Los restos de una cremación de hace 9.500 años encontrados en Malaui revelan un ritual mortuorio complejo y un patrón funerario más sofisticado de lo que se creía entre los cazadores-recolectores africanos.
Un equipo de investigadores de la Universidad de Oklahoma (Estados Unidos) analizó los vestigios de esta "cremación más antigua de África y la pira fúnebre de un adulto más antigua del mundo", según explicó Jessica Cerezo-Román, primera firmante del estudio publicado en la revista Science Advances.
Los hallazgos muestran que este grupo de cazadores-recolectores realizó una cremación meticulosamente planificada, en la que recolectaron al menos 30 kilos de madera y hierba para crear una gran pira que alcanzó temperaturas de hasta 500 grados. Además, encontraron herramientas de piedra dentro de los restos en llamas, posiblemente como ofrendas funerarias.

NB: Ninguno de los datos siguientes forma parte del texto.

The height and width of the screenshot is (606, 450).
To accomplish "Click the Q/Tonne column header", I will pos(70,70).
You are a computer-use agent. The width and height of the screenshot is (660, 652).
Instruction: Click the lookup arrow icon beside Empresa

El análisis de los 170 fragmentos óseos recuperados indica que la persona incinerada era una mujer adulta de entre 18 y 60 años y de poco menos de metro y medio de estatura. Su cuerpo fue quemado antes de la descomposición, probablemente a los pocos días de su muerte, y presentaba marcas de cortes en varios huesos de las extremidades, lo que sugiere que se le extirparon o retiraron partes del cuerpo.
Según los investigadores, este ritual es "muy distinto" de los demás entierros hallados en el sitio arqueológico, lo que sugiere que esta mujer tuvo un papel significativo en la sociedad que la trató de esa manera al momento de su muerte. Además, no se encontró el cráneo, que pudo ser retirado antes de la cremación como parte de un ritual fúnebre.
Las reconstrucciones espaciales del yacimiento revelaron que el grupo volvió al mismo lugar después de la cremación y encendió otra gran fogata, aunque no se encontraron restos humanos asociados a esta segunda pira. Esto indica que esta sociedad de cazadores-recolectores tenía "un patrón funerario y de conmemoración más complejo de lo que pensábamos", destacó Cerezo-Román.
Los investigadores consideran que estas prácticas "ponen de relieve complejas actividades funerarias y rituales cuyos orígenes son anteriores al advenimiento de la producción de alimentos", cuestionando las hipótesis tradicionales sobre la cooperación a escala comunitaria y la creación de memoria en las sociedades tropicales de cazadores-recolectores.